How does a series of 18th century engravings translate to the modern stage? Theatre company Simple8 have answered that question with The Four Stages of Cruelty, based on the work of William Hogarth.
The play, at London’s Arcola Theatre, tells a riveting tale of self-immersion, ambition and cruelty. Although it delivers a vivid account of life in the 18th century, it does stray from Hogarth’s artistic vision.
The Four Stages of Cruelty was initially a series of printed engravings by Hogarth, published in the London Evening Post in 1751. Within them, he depicted four scenes of cruelty’s path.
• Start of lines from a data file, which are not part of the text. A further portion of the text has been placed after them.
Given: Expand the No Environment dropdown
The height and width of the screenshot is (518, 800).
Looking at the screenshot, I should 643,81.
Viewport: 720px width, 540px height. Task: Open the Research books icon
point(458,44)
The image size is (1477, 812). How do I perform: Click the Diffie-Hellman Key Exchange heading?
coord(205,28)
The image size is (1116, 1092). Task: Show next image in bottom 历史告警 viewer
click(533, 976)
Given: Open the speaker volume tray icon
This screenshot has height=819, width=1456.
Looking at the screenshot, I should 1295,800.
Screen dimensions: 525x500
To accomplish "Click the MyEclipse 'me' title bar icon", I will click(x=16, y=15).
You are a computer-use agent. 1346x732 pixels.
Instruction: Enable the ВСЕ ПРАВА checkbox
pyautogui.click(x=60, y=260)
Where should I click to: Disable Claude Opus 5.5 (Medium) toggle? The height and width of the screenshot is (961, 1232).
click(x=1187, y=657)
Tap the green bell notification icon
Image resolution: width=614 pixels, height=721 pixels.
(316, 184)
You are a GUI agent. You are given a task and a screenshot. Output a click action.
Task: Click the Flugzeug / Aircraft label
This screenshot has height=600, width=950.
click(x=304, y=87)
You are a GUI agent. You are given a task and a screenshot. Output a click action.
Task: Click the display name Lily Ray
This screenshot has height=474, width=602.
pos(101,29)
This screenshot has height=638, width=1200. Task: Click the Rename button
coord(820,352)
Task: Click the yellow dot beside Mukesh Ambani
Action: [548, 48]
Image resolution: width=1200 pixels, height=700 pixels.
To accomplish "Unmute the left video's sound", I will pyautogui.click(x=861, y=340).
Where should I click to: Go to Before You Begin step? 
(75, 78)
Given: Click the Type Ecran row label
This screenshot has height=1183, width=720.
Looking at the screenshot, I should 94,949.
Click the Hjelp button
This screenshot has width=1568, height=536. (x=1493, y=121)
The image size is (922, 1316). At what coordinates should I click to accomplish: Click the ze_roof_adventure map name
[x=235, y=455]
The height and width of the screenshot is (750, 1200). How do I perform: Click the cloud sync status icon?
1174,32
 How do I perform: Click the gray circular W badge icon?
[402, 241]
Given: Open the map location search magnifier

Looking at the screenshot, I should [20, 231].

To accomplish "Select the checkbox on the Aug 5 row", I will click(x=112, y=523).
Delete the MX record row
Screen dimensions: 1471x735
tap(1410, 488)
Beginning in the first and second stages with the abuse of animals, the series climaxes with Cruelty in Perfection, a scene of seduction, corruption and brutal murder. The fourth stage illustrates the Rewards of Cruelty; the lead character Tom Nero has been hanged and is mutilated by surgeons for research, destroying his soul and possibility of afterlife.
Although the play does attach significance to these moments, it explores an alternative perspective to Hogarth’s, exploring why and how Nero becomes so cruel.
Its structure is circular, beginning with Oliver Birch as the evil surgeon about to dissect the dead criminal, moving backwards to the introduction of boy Tom, shortly to commit his first cruel act: the torture of a stray dog.
Simple8 are renowned for “theatre on a shoestring”, and I marvelled at their ingenuity creating a horse, using only a violin case and a chair, and the sound of the gallows sound, using a cutting board and a piece of wood. But I wasn’t convinced by their puppet of a dog – I thought it was a pigeon perching on a concertina until Nero thrust the arrow down its arse.
Every character in Four Stages, important or incidental, is portrayed in context and with delightful detail. There are boisterous performances from Emily Pennant-Rea (as both High Lady and prostitute), Hannah Emmanuel (as the teetotal housekeeper who’s secretly an alcoholic) and others. In the intimate theatre of the Arcola, with just inches between actors and audience, characters burst to life in front of you, bristling with emotion and energy.
The problem with this play is the characterisation of Tom Nero. From Hogarth’s work it is quite clear that Nero is unrepentant and evil; Richard Maxted’s portrayal, on the other hand, feels weak, if confident and reasonably nasty. He is not a bad actor; the script simply doesn’t depict Hogarth’s Tom Nero.
The engraver depicted Nero as a cold blooded killer who coerced his lover into stealing for him and then brutally murdered her; this play explores a man who is bereft of family, impressionable and blind with ambition. This leads him to do cruel deeds, but not, as Hogarth suggested, because he has a taste for cruelty. The surgeon’s final examination reflects this: “The heart shows no outward signs of darkness… [so we must look] elsewhere in the host.”
Despite this it retains other aspects of Hogarth’s approach, such as his prophetic clues. In his First Stage, for example, there is a chalk drawing of a man hanging with the words “Tom Nero” inscribed beneath. Simple8 also endeavour to give subtle foreshadowings. Early on, Tom and Ann describe how they would mutilate each other for love. “I want to rip you open,” breathes Ann, “crack open your ribs”.
“You’ll have to cut me open and slice out my heart,” returns Tom, unknowingly predicting his own fate.
Though many of his works were humorous, Hogarth kept Four Stages serious. Simple8 have blended satirical notions about class structure and the capitalist world to create jokes which fit the dark tone and rhythm of the piece.
Overall, the play boasts a treasure chest of talented actors, impressive musicians and intelligent scripting and directing. Venturing further than Hogarth’s rigid morality lesson, it explores 18th century society while smoothly spinning the terrible tale of Tom Nero.